Alt text (alternative text) is the description of an image in words “behind the scenes” in the HTML code of a website.

Here is how alt text will appear in HTML as shown in Yoast’s article Image SEO Alt Tag and Title Tag Optimization:

example of alt text
Example of alt text

In WordPress, you can find the alt text in the image settings as shown below:

Where to add alt text on WordPress’ Gutenberg

Also known as an “alt attribute”, “alt description” and (although technically incorrect) “alt tag”, alt text serves multiple important purposes:

1. To explain images that fail to load

This can be important both for photos which contribute the site’s message, as well as those which have a particular function on the page such as a button which is used to purchase a product.

2. To describe images for visually impaired readers

Alt text improves accessibility for people who can’t see images on web pages, including users who use screen readers or have low-bandwidth connections.

3. To strengthen your SEO

Alt text enables the images on your site to rank in image search results. Google will place a relatively high value on alt text especially as it relates to the surrounding text.

Now that you know why you should use alt text, the next question you may be asking is “How do I write the most effective alt text?” The following rules will help you make the most impact with your images.

Describe the Image as Specifically as Possible

Ultimately, alt text should always answer the question: What is the content conveyed by this image?

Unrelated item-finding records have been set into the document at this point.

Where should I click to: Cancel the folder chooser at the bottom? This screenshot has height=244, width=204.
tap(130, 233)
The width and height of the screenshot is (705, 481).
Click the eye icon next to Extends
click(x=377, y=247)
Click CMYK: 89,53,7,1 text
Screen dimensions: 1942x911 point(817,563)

Consider if a screen reader were accessing the page – what would you want it to say? It’s important to focus on useful, information rich content that also uses the keywords most relevant to your page. For example, in this photo of puppies, while it’s better to have “puppies” in the alt tag rather than nothing, what is most helpful is to have specific information about what the photo is capturing.

Golden retriever puppies in a field
Alt text examples

Be Brief

While it’s great to be information rich, you still want to try to use as few words as possible to convey the purpose of the image. The ideal amount is 125 characters. Keyword stuffing, or adding as many keywords as you can think of into the alt text is detrimental to your goals. Try to avoid using repetitive words or phrases but stick to the bare essentials of what you’d like to convey. Making it short will help crawlers read and index your image.

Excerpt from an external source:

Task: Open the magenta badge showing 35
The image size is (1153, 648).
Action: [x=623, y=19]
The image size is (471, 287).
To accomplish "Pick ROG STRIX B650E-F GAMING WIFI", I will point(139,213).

As related to our puppies above, the following is an example of keyword stuffing to avoid:

Keyword stuffing in alt text

Avoid Using “a picture of” or “an image of”

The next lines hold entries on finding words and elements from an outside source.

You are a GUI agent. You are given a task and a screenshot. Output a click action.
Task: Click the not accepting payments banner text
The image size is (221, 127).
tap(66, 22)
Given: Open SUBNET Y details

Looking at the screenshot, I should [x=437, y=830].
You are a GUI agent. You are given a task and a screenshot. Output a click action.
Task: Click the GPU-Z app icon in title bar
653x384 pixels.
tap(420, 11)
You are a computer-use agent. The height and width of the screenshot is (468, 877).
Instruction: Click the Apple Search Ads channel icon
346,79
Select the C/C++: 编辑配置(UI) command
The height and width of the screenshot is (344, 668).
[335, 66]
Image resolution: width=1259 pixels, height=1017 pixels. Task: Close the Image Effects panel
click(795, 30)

It may be tempting to use these phrases, they are not necessary. Keep it straightforward and specific.

Don’t Forget About Form Buttons

If your website uses images for buttons such as “sign up now” or “submit”, don’t forget to assign alt text which describes what these do. This is especially helpful for screen readers or if the images fail to load.

Use your Keywords

While you want to avoid keyword stuffing, it can be helpful to use your keywords within your alt text. Your images, and the descriptions of the images, should flow with the rest of the content on the page. Consider how you are conveying the overall message of the content through a combination of words and images, and how the descriptions support what you would like to provide to your visitors. Choosing the right photos for your site will help set you in the right direction from the start.

With these concepts in mind, you are ready to start making the most impact with your images using alt text.